7/05/2006

Current Book: The Spring Will be Ours by Andzej Paczkowski.

I told myself some time ago that I will finish this one before taking on another book. And I have a stack ready.

I am actually very impressed with this book. I read quite a lot on the subject of Polish history and for a long time I was looking something that talks about the influence of NKVD and UB over the changing political situation post 1946. This book offers great account.

Paczkowski is a good writer. In a very simple example: a lengthy paragraph names many underground political organizations (with details and names), so many in fact that the reader no longer can keep track of them, only to emerge with the general structure of how the underground formed and functioned summarizing the complexity. Paczkowski’s use of detail draws the skeleton of complexity and sophistication of the structure of the underground. There were thousands of groups that eventuality merged into AK [Armia Krajowa – Home Army]

Not the easiest book to read on a commute to and from work but I am fascinated with the cleverness in the use of brute physical force and dark intellect of the soviets. In a nutshell when Stalin divided Poland with Hitler his immediate concern was to liquidate the officer corps (Doctors, Lawyers, University Professors, etc…) of the Polish Army.

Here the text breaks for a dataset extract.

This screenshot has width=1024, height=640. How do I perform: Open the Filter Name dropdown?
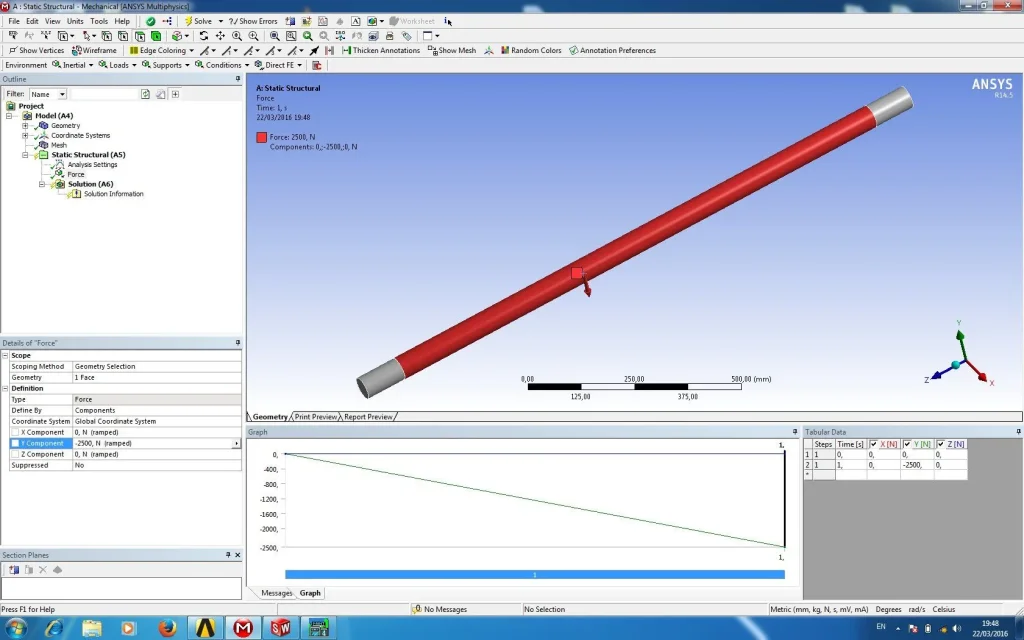point(62,94)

Later though propaganda he used the events as a German crime which served as disbelief and enabled him to cut off all ties to the Polish government-in-exile in London. Since he needed a governing body for advancing Red Army into Polish territory he pulled out able individuals form Siberian camps and thus created a government by the ‘Polish Nationals’ as the legitimate organ of Polish politics. In the mid 1940s the NKVD and UB, as well as smaller groups of the police systematically destroyed (intimidation, threats of ‘various’ documents, physical threats, etc…) any opposition encountered. In the end this created a blanket of uniform ‘socialist’ appearance and the west blinked its eyes on Poland.

Interesting stuff. The book spans from 1939 to 1989. I am now somewhere near the middle where the political structures are merged or eliminated under the pressure of the Soviets around the years 1945-1947. Rich details in this book.